Digital controls are vital to the operation of modern industrial infrastructure. They are also gateways to computer viruses, malware, and especially cyberattacks that can bring down facilities, whose operations depend on the accurate monitoring and control of valves, pumps, and other equipment.
The results of successful cyberattacks on utilities, pipelines, refineries, tank farms, manufacturers, and other sites can be serious — even catastrophic. The ability of hackers to reset or otherwise sabotage valves and pumps could cause massive failures that result in extensive damage, injuries or loss of life to personnel, and hundreds of millions of dollars in repair costs.
Most industrial cyberattacks are data-gathering operations generated by criminals and, sometimes, unscrupulous competitors. Many, however, are state-run enterprises — using viruses, malware, and cyberattacks to gather intelligence about an adversary’s capabilities and, in a conflict, disable vital systems — and they are a growing threat.
Cyberattacks even take the place of traditional espionage. In the United States and Western Europe, it’s been suspected, though never publicly acknowledged or proven, that China has hacked into some classified defense programs and stolen developmental data about aircraft and weapon systems.
The threat of cyberattacks on infrastructure and other industrial operations is thus very real. While companies usually do not publicize such incidents, so as not to alarm the public or regulators — or generate news that could adversely affect their valuation — security experts say hackers probe most operations on a regular basis.

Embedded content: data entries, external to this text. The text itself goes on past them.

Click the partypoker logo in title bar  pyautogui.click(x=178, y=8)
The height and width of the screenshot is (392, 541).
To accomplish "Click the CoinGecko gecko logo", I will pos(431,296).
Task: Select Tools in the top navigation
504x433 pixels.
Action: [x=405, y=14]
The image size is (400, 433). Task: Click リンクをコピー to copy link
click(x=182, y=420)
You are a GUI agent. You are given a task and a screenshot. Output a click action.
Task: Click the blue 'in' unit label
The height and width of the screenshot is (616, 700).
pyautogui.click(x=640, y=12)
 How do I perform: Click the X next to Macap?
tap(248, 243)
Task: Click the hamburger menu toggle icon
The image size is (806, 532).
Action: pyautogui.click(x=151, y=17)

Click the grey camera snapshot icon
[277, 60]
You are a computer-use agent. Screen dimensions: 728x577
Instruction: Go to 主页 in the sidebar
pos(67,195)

In 2013, the U.S. Department of Homeland Security compiled a report that revealed 23 gas pipeline companies had been targets of cyberattacks from late 2011 to mid-2012. According to an article on Feb. 28, 2013, in Oilprice.com, independent security experts traced the digital signatures of these attacks to an espionage group with connections to the Chinese military. Data stolen from the companies reportedly included the information necessary to blow up thousands of gas compressor stations simultaneously.
Such a disruption could benefit hackers in many ways, chief among them being extortion, manipulation of a company’s stock price, and a conflict tactic. (The first state-sponsored cyberattack may have been in 2007, when Russia launched denial-of-service attacks on Estonia.) Software developer SAP, for one, has said that at least 80 million barrels of oil a day are processed through IT systems. Bringing these computer transactions down would shock global oil markets and spike up prices.

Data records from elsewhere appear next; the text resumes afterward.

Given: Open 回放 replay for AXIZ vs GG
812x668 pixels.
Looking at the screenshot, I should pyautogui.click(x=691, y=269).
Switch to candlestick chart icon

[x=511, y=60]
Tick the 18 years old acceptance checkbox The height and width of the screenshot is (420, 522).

Companies are working to counter these threats, though for most it’s still a game of catch-up. Infrastructure companies, especially, realize that the type of protection needed to guard against malware and cyberattack is different in scope and capabilities than conventional IT safeguards. Some equipment and services vendors are beginning to supply their own cyber-security systems to counter infrastructure and industrial threats.

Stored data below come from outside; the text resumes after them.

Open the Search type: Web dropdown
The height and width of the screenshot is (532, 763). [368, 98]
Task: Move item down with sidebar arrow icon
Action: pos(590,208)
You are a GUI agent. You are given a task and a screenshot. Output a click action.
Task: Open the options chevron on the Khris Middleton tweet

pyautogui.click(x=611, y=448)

One such is Metso, a global supplier of equipment and automation for oil and gas, waste-to-energy, pulp and paper, and other industries. The company has formed a security business that provides anti-virus software, software patches, firewalls, private networks, and other capabilities to prevent or minimize disruptions from cyberattacks.
Metso officials say that most industrial operations rely on networked capabilities in software, sensing, monitoring, and diagnostics and are consequently vulnerable to cyberattacks. The digital systems that make the most sense in terms of applications and investment are generally among the easiest to hack if adequate security precautions haven’t been enacted.
Metso says that its cybersecurity service routinely conducts audits of the automation installations to identify vulnerabilities and potential points of penetration by hackers. The company also keeps customers updated on new and evolving threats. And if a system is compromised, Metso provides back-up services and hardware to minimize data loss and disruptions and aid in a rapid recovery.
Other companies perform similar functions. Nevertheless, indications are that there are too few sources of industrial-strength digital safeguards available.
Cyberattacks are not a problem that will be eliminated — there are way too many benefits for the attackers. But it can be deterred if truly effective security measures are in place. Any company that links valves and pumps to a digital network needs to be aware of its vulnerability to hackers and work with experts to preserve operational integrity.